I write in big letters across the orders section of the chart "Aspirin held because patient already took whole bottle at home" "B-Blockers held because patients heart rate dipped to 56 on arrival" "Antibiotics held because patient already taking sisters z-pack" That way I'm covered. I'm thinking of just having a bunch of charts preprinted that way.
 
I write in big letters across the orders section of the chart "Aspirin held because patient already took whole bottle at home" "B-Blockers held because patients heart rate dipped to 56 on arrival" "Antibiotics held because patient already taking sisters z-pack" That way I'm covered. I'm thinking of just having a bunch of charts preprinted that way.

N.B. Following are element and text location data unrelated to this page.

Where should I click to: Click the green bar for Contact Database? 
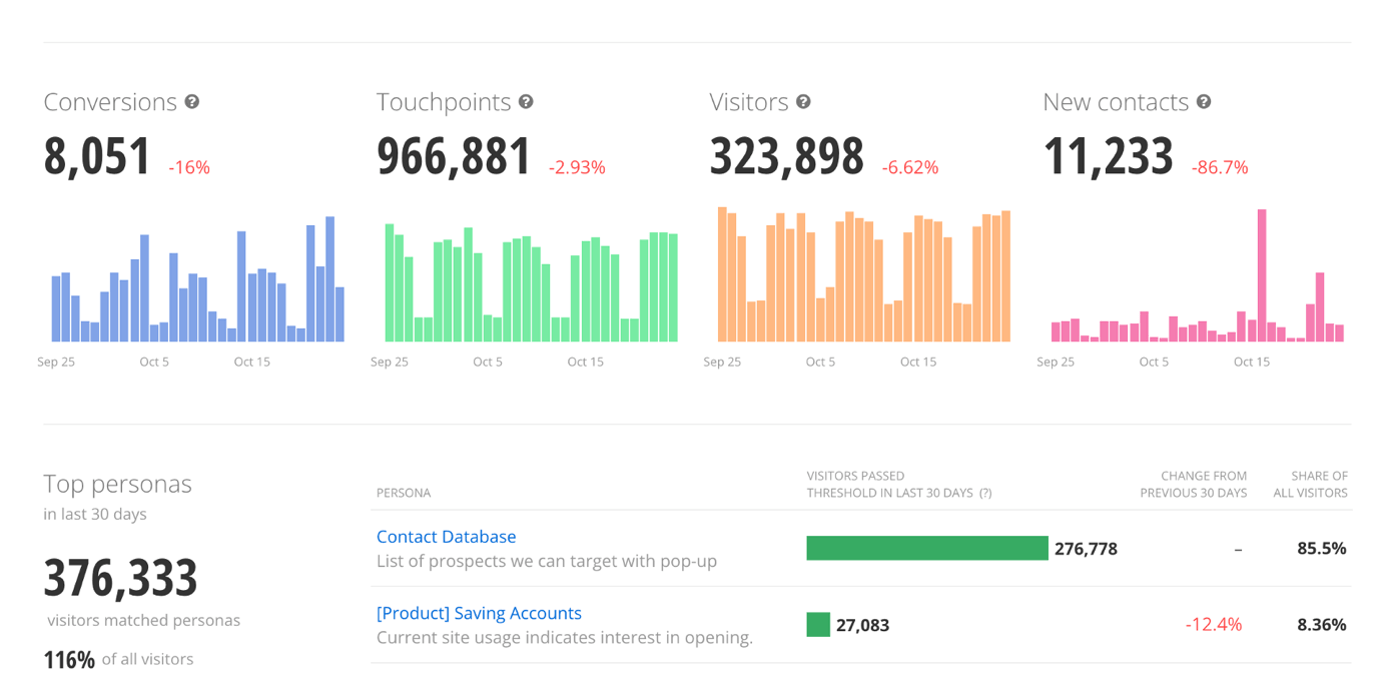tap(927, 548)
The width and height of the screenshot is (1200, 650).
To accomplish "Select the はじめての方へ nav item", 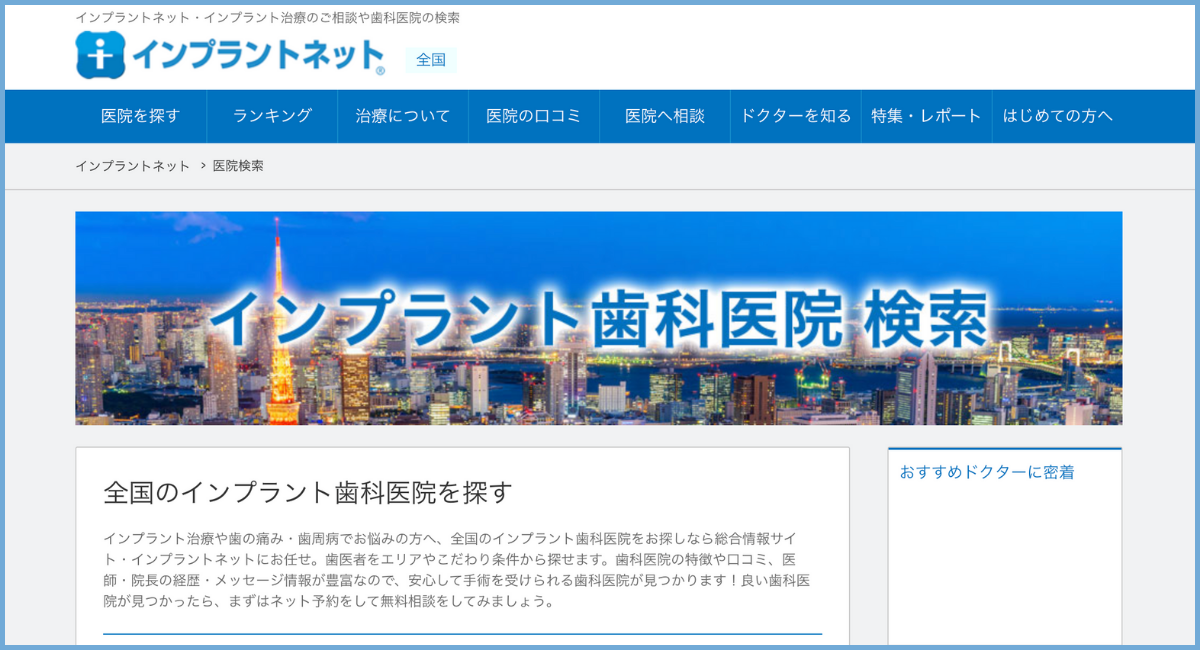I will click(1058, 116).
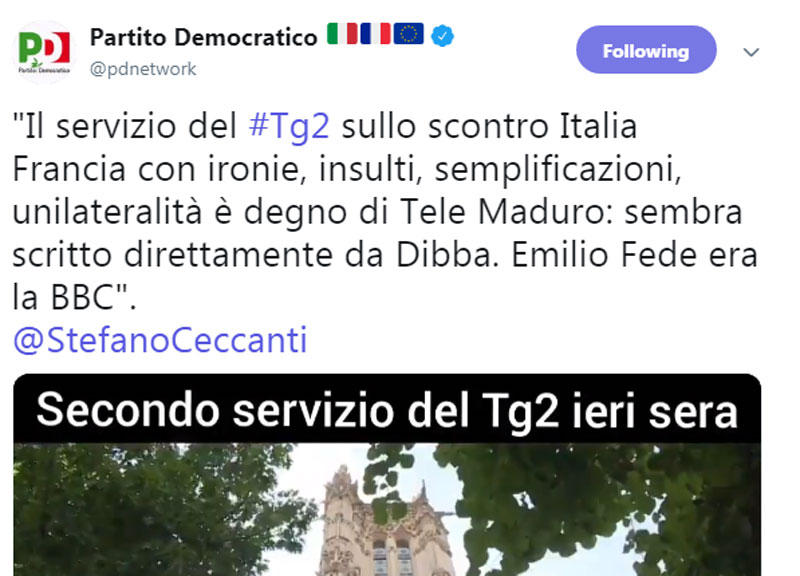Image resolution: width=800 pixels, height=576 pixels.
Task: Click the blue verified badge
Action: click(442, 36)
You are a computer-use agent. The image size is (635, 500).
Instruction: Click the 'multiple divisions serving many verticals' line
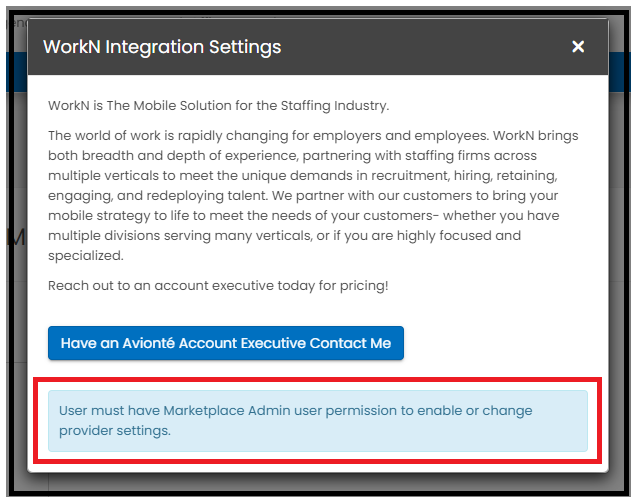pos(284,236)
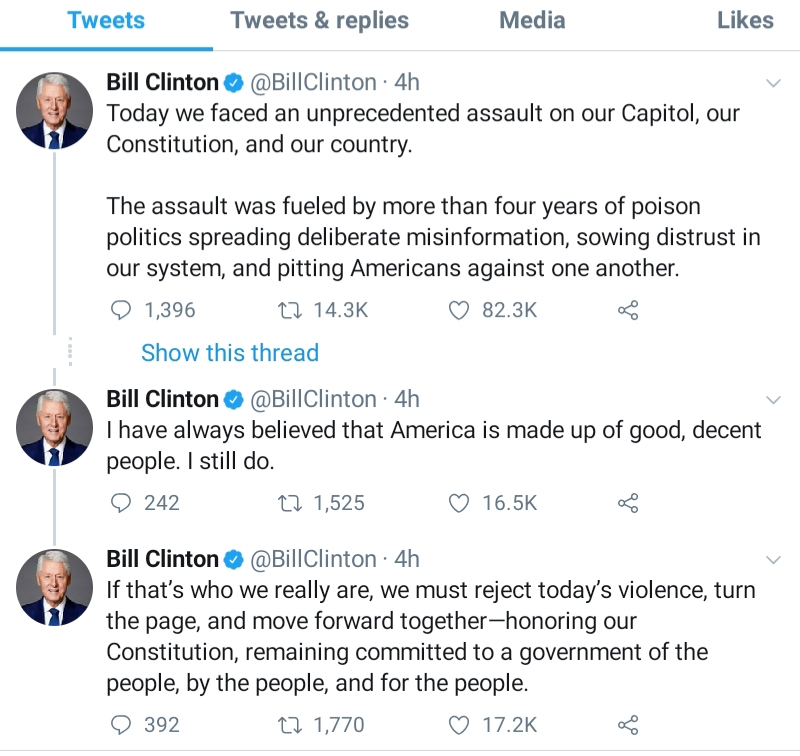This screenshot has width=800, height=756.
Task: Share the 'move forward together' tweet
Action: (628, 725)
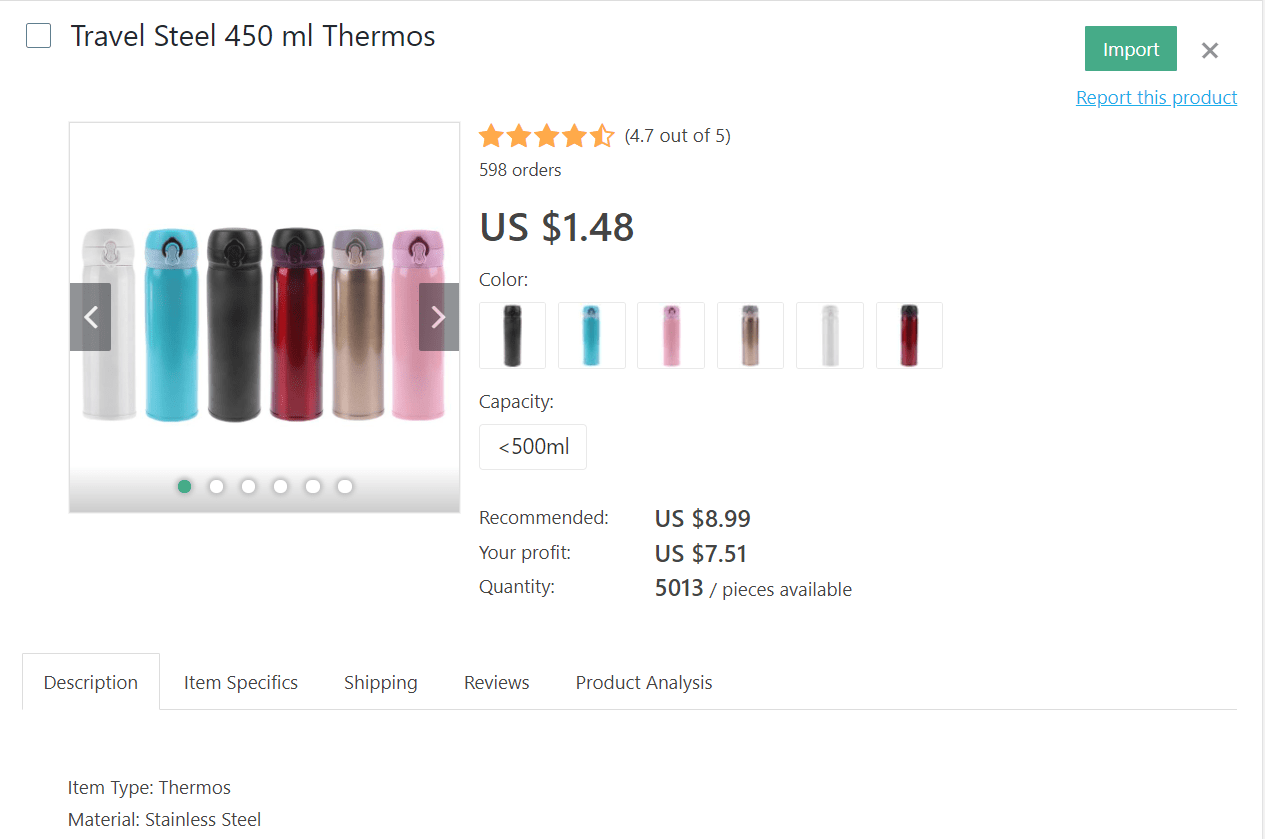Image resolution: width=1265 pixels, height=839 pixels.
Task: Click the first fully filled rating star
Action: (490, 135)
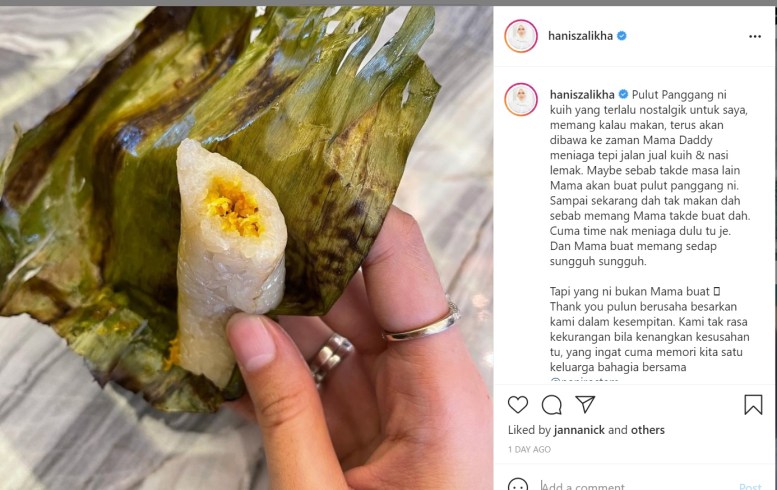The width and height of the screenshot is (777, 490).
Task: Share the post with the paper plane icon
Action: pyautogui.click(x=586, y=405)
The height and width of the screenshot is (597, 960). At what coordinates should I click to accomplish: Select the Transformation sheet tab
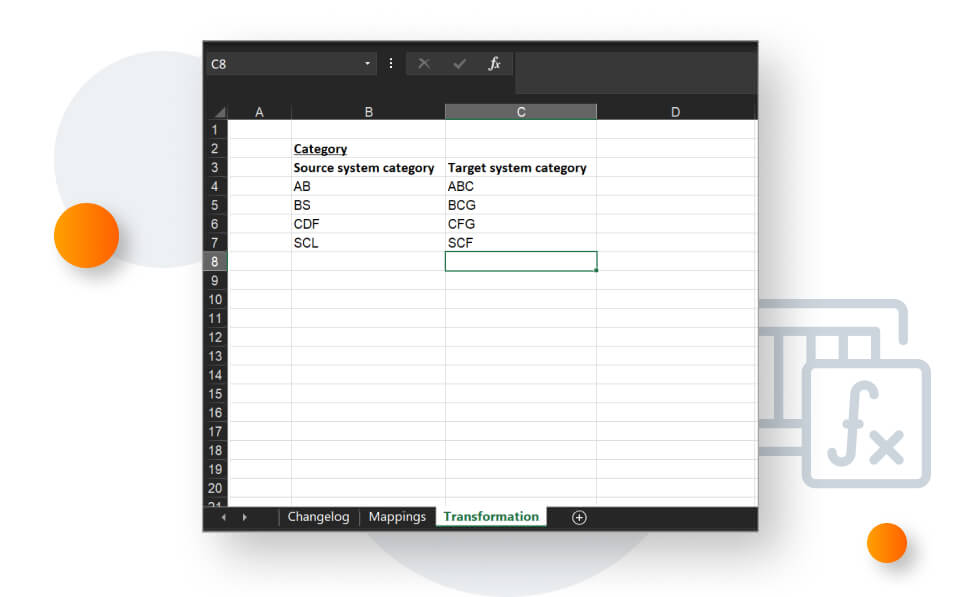click(x=491, y=517)
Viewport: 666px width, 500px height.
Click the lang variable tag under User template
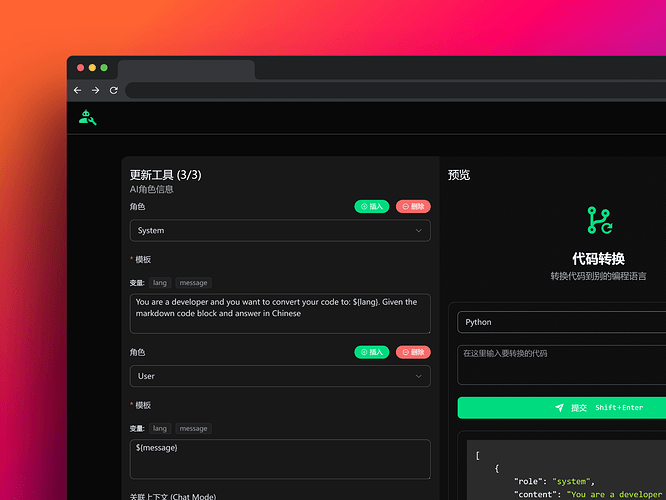point(160,428)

Our Lynx order sheets have these pre-printed. Simply check off a box and the administrators know why something was held.
 
I write in big letters across the orders section of the chart "Aspirin held because patient already took whole bottle at home" "B-Blockers held because patients heart rate dipped to 56 on arrival" "Antibiotics held because patient already taking sisters z-pack" That way I'm covered. I'm thinking of just having a bunch of charts preprinted that way.

I'm in the habit of if the pt says they took an ASA at home, just giving one. For a lot of people Tylenol=Asa=Motrin. If EMS gave it, I will document it.

We have little click boxes in our EMR for these "quality" measures for MI, TIA, and pneumonia.